» EXERCISE INPUT:

*-*-*

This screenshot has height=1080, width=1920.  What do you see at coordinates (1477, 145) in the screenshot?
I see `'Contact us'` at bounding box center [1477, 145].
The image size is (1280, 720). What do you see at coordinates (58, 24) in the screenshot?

*-*-*

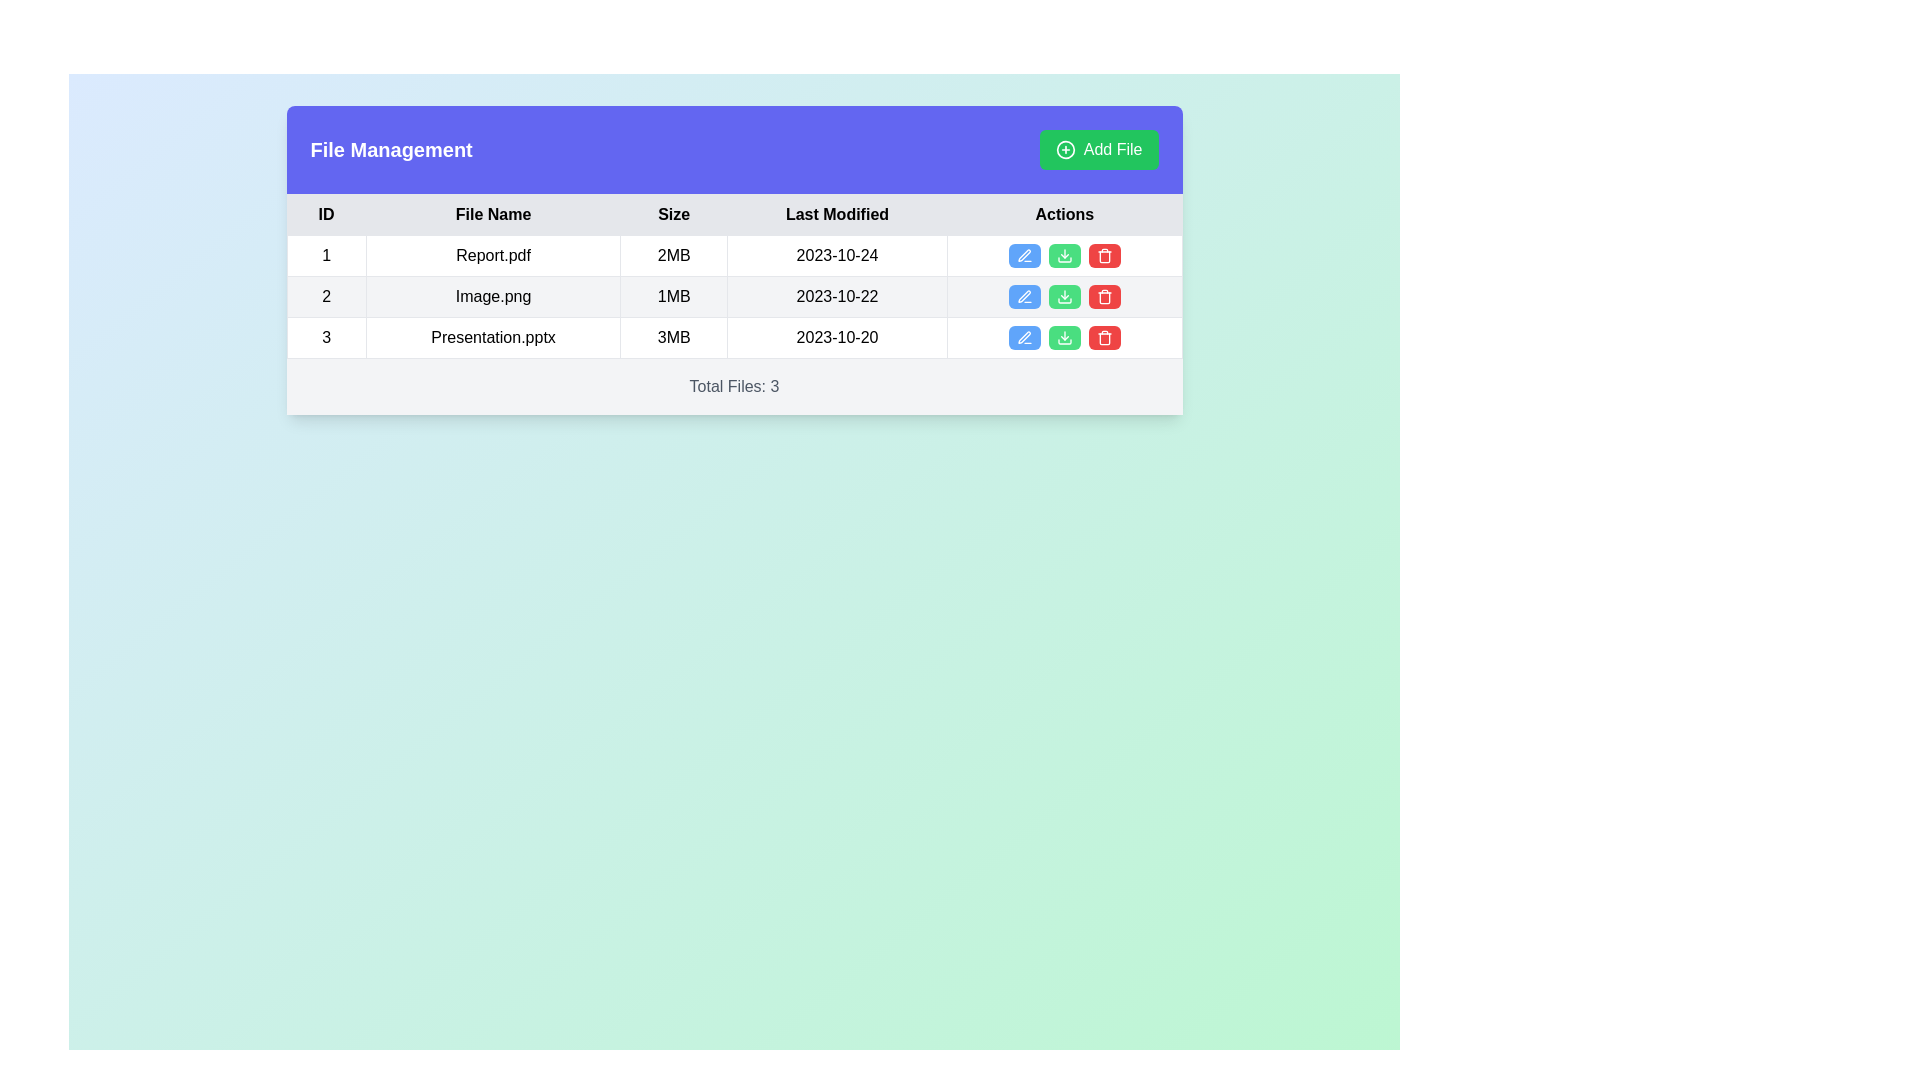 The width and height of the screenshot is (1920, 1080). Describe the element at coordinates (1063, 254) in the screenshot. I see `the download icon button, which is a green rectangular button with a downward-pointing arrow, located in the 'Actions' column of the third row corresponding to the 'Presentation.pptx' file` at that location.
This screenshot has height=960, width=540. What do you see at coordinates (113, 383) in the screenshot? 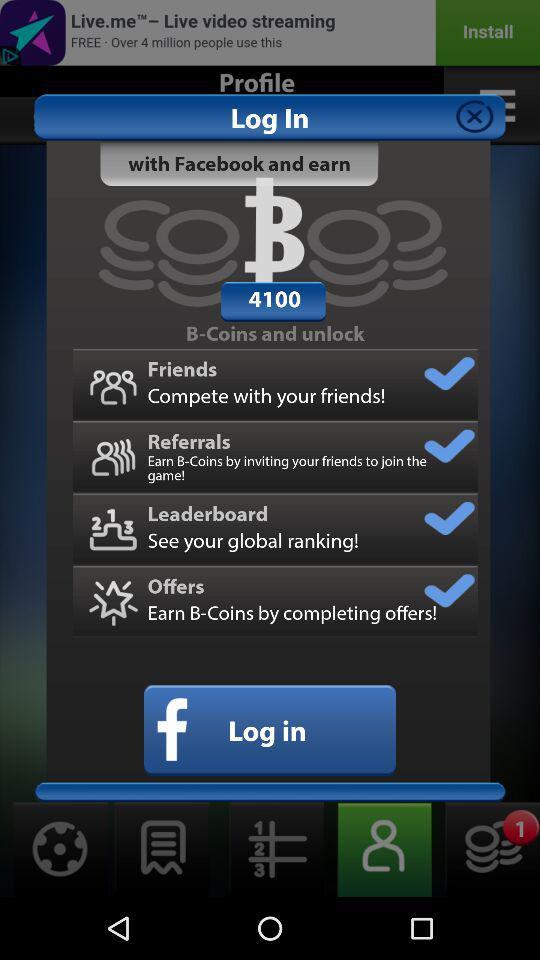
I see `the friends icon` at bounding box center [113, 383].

*-*-*

» TASK INSTRUCTIONS:
Copy the material from the line containing "This screenshot has height=1080, width=1920." through the line containing "The image size", both included, reproducing only those lines with no changes.

» COMPLETE ANSWER:
This screenshot has height=1080, width=1920.  What do you see at coordinates (1477, 145) in the screenshot?
I see `'Contact us'` at bounding box center [1477, 145].
The image size is (1280, 720). What do you see at coordinates (58, 24) in the screenshot?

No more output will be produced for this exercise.